Managing an Amazon EMR cluster - 6.3

Talend Open Studio for Big Data Components Reference Guide

EnrichVersion
6.3
EnrichProdName
Talend Open Studio for Big Data
task
Data Governance
Data Quality and Preparation
Design and Development
EnrichPlatform
Talend Studio

Here's an example of using Talend components to manage an Amazon EMR cluster.

Creating an Amazon EMR cluster management Job

Create a Job to start a new Amazon EMR cluster, then resize the cluster, and finally list the ID and name information of the instance groups in the cluster.

  1. Create a new Job and add a tAmazonEMRManage component, a tAmazonEMRResize component, a tAmazonEMRListInstances component, and a tJava component by typing their names in the design workspace or dropping them from the Palette.

  2. Link the tAmazonEMRManage component to the tAmazonEMRResize component using a Trigger > OnSubjobOk connection.

  3. Link the tAmazonEMRResize component to the tAmazonEMRListInstances component using a Trigger > OnSubjobOk connection.

  4. Link the tAmazonEMRListInstances component to the tJava component using a Row > Iterate connection.

Starting a new Amazon EMR cluster

Configure the tAmazonEMRManage component to start a new Amazon EMR cluster.

  1. Double-click the tAmazonEMRManage component to open its Basic settings view.

  2. In the Access Key and Secret Key fields, enter the authentication credentials required to access Amazon S3.

  3. From the Action list, select Start to start a cluster.

  4. Select the AWS region from the Region drop-down list. In this example, it is Asia Pacific (Tokyo).

  5. In the Cluster name field, enter the name of the cluster to be started. In this example, it is talend-doc-emr-cluster.

  6. From the Cluster version and Application drop-down list, select the version of the cluster and the application to be installed on the cluster.

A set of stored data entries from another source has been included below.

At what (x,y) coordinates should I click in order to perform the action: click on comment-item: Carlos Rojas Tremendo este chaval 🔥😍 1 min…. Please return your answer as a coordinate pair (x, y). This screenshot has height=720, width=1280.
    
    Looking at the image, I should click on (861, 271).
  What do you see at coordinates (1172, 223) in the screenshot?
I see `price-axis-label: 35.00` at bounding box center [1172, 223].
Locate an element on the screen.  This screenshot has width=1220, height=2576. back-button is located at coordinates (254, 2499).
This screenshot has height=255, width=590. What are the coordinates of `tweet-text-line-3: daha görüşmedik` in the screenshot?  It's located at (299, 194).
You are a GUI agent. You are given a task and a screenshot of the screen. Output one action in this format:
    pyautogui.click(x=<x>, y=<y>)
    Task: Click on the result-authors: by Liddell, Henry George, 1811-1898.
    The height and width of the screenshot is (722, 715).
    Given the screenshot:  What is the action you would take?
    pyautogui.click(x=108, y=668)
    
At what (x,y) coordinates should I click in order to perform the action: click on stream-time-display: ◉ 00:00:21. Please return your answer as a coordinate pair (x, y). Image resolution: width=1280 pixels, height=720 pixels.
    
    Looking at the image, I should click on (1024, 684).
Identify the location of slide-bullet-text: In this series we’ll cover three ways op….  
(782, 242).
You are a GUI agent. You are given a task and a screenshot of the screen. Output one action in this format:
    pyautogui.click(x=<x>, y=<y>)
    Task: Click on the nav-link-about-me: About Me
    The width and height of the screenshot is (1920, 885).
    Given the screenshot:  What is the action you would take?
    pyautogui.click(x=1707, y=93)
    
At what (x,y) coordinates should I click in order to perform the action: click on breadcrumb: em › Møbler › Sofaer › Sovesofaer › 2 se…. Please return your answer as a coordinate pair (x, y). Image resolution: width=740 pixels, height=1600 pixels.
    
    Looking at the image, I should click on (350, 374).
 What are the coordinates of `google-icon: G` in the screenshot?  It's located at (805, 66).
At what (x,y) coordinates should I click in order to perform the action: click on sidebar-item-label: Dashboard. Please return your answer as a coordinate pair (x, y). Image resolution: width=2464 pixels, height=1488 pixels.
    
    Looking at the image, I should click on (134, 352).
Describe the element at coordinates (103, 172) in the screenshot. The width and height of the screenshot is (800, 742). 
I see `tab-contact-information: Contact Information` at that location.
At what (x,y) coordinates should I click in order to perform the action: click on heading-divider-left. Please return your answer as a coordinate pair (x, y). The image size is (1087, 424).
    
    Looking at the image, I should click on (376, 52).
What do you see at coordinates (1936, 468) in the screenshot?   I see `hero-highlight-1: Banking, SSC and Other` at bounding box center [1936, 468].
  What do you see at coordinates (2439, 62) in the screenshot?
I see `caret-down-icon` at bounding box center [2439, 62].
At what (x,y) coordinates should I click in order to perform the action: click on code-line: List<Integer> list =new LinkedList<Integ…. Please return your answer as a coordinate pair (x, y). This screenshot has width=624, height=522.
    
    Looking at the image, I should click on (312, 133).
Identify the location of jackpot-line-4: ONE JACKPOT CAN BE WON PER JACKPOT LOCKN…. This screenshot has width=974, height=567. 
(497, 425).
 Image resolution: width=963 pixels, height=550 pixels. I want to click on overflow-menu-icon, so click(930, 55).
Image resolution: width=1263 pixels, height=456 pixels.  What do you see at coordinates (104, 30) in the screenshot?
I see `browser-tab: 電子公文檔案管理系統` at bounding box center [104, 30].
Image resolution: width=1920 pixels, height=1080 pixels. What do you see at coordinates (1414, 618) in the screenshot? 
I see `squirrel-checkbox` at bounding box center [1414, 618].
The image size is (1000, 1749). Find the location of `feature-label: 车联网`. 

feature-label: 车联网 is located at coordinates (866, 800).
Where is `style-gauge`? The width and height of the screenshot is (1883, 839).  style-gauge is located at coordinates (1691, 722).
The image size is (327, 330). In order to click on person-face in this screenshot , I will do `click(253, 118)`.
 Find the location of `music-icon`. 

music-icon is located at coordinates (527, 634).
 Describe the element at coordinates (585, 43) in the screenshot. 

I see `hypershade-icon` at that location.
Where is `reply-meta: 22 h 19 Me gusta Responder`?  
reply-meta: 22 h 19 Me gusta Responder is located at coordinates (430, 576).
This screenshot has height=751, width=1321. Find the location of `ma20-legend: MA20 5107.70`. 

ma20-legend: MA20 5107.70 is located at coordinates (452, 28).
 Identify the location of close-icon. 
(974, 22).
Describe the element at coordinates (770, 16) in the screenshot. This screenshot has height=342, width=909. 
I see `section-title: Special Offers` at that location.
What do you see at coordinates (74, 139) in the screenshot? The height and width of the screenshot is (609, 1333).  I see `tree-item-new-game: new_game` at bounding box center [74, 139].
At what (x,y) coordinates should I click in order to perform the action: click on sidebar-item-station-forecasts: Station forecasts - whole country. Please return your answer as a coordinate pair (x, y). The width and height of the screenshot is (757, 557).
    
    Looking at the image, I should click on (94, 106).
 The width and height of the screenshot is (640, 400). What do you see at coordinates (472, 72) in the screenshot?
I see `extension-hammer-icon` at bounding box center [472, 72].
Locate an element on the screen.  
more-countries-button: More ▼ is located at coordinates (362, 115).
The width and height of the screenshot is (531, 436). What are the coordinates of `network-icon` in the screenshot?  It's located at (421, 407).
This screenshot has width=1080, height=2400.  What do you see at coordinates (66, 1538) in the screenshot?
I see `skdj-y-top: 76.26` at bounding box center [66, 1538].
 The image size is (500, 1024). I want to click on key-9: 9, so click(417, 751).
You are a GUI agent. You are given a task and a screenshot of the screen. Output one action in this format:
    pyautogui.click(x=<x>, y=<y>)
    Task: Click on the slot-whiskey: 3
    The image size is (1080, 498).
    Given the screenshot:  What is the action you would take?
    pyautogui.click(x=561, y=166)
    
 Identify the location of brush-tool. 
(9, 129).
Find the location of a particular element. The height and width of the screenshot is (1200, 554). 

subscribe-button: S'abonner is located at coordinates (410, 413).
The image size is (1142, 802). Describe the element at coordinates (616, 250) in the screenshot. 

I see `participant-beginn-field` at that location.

  7. Select the Enable log check box and in the field displayed, specify the path to a folder in an S3 bucket where you want Amazon EMR to write the log data. In this example, it is s3://talend-doc-emr-bucket.

Resizing the Amazon EMR cluster by adding a new task instance group

Configure the tAmazonEMRResize component to resize a running Amazon EMR cluster by adding a new task instance group.

  1. Double-click the tAmazonEMRResize component to open its Basic settings view.

  2. In the Access Key and Secret Key fields, enter the authentication credentials required to access Amazon S3.

  3. From the Action drop-down list, select Add task instance group to resize the cluster by adding a new task instance group.

  4. In the Cluster id field, enter the ID of the cluster to be resized. In this example, the returned value of the global variable CLUSTER_FINAL_ID of the previous tAmazonEMRManage component is used.

    Note that you can retrieve the global variable by pressing Ctrl + Space and selecting the relevant global variable from the list.

  5. In the Group name field, enter the name of the task instance group to be added in the cluster. In this example, it is talend-doc-instance-group.

  6. In the Instance count field, specify the number of the instances to be created.

  7. From the Task instance type drop-down list, select the type of the instances to be created.

Listing the instance groups in the Amazon EMR cluster

Configure the tAmazonEMRListInstances component and the tJava component to retrieve and display the ID and name information of all instance groups in a running cluster.

  1. Double-click the tAmazonEMRListInstances component to open its Basic settings view.

  2. In the Access Key and Secret Key fields, enter the authentication credentials required to access Amazon S3.

  3. Select the AWS region from the Region drop-down list. In this example, it is Asia Pacific (Tokyo).

  4. Clear the Filter master and core instances check box to list all instance groups, including the Master, Core, and Task type instance groups.

  5. In the Cluster id field, enter the ID of the cluster for which to list the instance groups. In this example, the returned value of the global variable CLUSTER_FINAL_ID of the previous tAmazonEMRManage component is used.

  6. Double-click the tJava component to open its Basic settings view.

  7. In the Code field, enter the following code to print the ID and Name information of each instance group in the cluster.

    System.out.println("\r\n===== Instance Group =====");
    System.out.println("Instance Group ID:    " + (String)globalMap.get("tAmazonEMRListInstances_1_CURRENT_GROUP_ID"));
    System.out.println("Instance Group Name:  " + (String)globalMap.get("tAmazonEMRListInstances_1_CURRENT_GROUP_NAME"));

Executing the Job to manage the Amazon EMR cluster

After setting up the Job and configuring the components used in the Job for managing Amazon EMR cluster, you can then execute the Job and verify the Job execution result.

  1. Press Ctrl + S to save the Job and then F6 to execute the Job.

    As shown above, the Job starts and resizes the Amazon EMR cluster, and then lists all instance groups in the cluster.

  2. View the cluster details on the Amazon EMR Cluster List page to validate the Job execution result.